Every line of the data below should be retyped exactly.

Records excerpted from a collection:
-- -- --

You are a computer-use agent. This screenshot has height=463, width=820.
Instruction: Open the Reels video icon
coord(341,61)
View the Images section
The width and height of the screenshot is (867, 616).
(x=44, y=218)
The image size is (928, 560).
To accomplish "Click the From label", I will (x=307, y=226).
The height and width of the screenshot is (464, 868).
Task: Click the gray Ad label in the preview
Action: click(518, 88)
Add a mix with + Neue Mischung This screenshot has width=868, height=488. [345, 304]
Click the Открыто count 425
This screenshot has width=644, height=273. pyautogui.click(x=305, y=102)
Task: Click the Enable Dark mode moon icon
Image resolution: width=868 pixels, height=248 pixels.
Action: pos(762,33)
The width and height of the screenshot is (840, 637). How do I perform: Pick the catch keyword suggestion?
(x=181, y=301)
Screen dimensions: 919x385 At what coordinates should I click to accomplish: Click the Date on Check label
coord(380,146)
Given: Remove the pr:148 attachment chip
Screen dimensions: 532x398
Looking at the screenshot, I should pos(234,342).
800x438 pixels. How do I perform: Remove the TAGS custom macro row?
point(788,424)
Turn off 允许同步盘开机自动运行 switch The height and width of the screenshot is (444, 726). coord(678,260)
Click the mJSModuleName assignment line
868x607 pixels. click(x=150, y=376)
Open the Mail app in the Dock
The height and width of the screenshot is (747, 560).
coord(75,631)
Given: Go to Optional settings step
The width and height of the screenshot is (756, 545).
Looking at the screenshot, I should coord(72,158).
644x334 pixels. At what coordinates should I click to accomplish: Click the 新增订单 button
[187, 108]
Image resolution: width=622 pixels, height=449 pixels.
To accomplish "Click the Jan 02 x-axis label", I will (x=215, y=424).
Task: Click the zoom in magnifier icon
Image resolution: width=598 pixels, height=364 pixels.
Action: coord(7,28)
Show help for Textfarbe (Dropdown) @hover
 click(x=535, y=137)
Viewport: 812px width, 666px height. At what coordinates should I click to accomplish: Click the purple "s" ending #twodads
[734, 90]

-- -- --

(TASK SOLUTION):
You are a computer-use agent. This screenshot has height=463, width=820.
Instruction: Open the Reels video icon
coord(341,61)
View the Images section
The width and height of the screenshot is (867, 616).
(x=44, y=218)
The image size is (928, 560).
To accomplish "Click the From label", I will (x=307, y=226).
The height and width of the screenshot is (464, 868).
Task: Click the gray Ad label in the preview
Action: click(518, 88)
Add a mix with + Neue Mischung This screenshot has width=868, height=488. [345, 304]
Click the Открыто count 425
This screenshot has width=644, height=273. pyautogui.click(x=305, y=102)
Task: Click the Enable Dark mode moon icon
Image resolution: width=868 pixels, height=248 pixels.
Action: pos(762,33)
The width and height of the screenshot is (840, 637). How do I perform: Pick the catch keyword suggestion?
(x=181, y=301)
Screen dimensions: 919x385 At what coordinates should I click to accomplish: Click the Date on Check label
coord(380,146)
Given: Remove the pr:148 attachment chip
Screen dimensions: 532x398
Looking at the screenshot, I should pos(234,342).
800x438 pixels. How do I perform: Remove the TAGS custom macro row?
point(788,424)
Turn off 允许同步盘开机自动运行 switch The height and width of the screenshot is (444, 726). coord(678,260)
Click the mJSModuleName assignment line
868x607 pixels. click(x=150, y=376)
Open the Mail app in the Dock
The height and width of the screenshot is (747, 560).
coord(75,631)
Given: Go to Optional settings step
The width and height of the screenshot is (756, 545).
Looking at the screenshot, I should coord(72,158).
644x334 pixels. At what coordinates should I click to accomplish: Click the 新增订单 button
[187, 108]
Image resolution: width=622 pixels, height=449 pixels.
To accomplish "Click the Jan 02 x-axis label", I will (x=215, y=424).
Task: Click the zoom in magnifier icon
Image resolution: width=598 pixels, height=364 pixels.
Action: coord(7,28)
Show help for Textfarbe (Dropdown) @hover
 click(x=535, y=137)
Viewport: 812px width, 666px height. At what coordinates should I click to accomplish: Click the purple "s" ending #twodads
[734, 90]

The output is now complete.